Sunday, June 13, 2004

 

Pity and Cruelty

In the sixth book of the Iliad (lines 36-65), the Trojan Adrestus falls out of his chariot on the field of battle. The Greek hero Menelaus is on the verge of killing him when Adrestus clasps Menelaus' knees, begs for mercy, and promises ransom if he is spared. At first Menelaus is inclined to take pity on Adrestus, until Agamemnon persuades him otherwise, arguing that the Trojans should be destroyed root and branch. Menelaus kicks Adrestus away, and Agamemnon kills him with a spear thrust.

With nearly two thousand years of Christianity behind us, we are apt to regard cruelty as the temptation and pity as the virtue that overcomes the temptation. But in this passage from the Iliad, pity is a weak, unmanly impulse, and the unswerving resolve to destroy the enemy is seen as virtuous. Homer describes Agamemnon's advice to Menelaus as 'aisima,' proper or righteous.

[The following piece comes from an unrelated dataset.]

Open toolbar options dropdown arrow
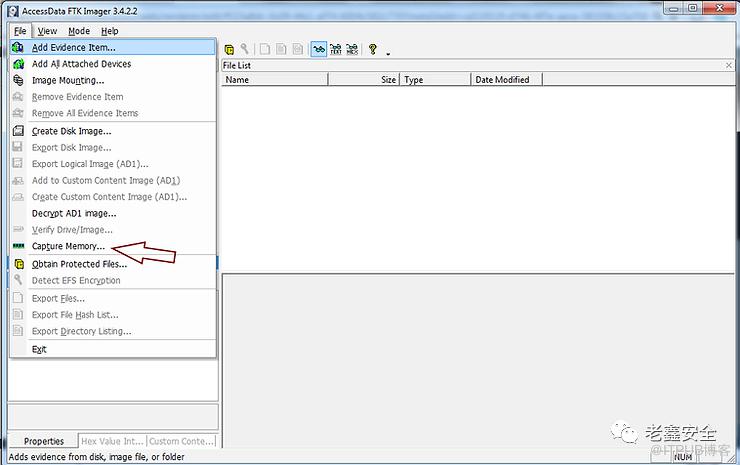coord(387,52)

The hero par excellence, Achilles, routinely rejects pleas for mercy (from Tros, 20.463-483, and Lycaon, 21.64-135). When Hector falls beneath Achilles' spear, he pleads not for his life, because he knows that his wound is fatal, but for his body to be released to his mother and father for burial (22.337-354). Achilles rejects his supplication and does his utmost to mistreat Hector's corpse, dragging it behind his chariot around the tomb of Patroclus (who was slain by Hector). Achilles finally relents, however, and gives up the body to Hector's aged father Priam in the final book of the Iliad. Pity has at last vanquished cruelty.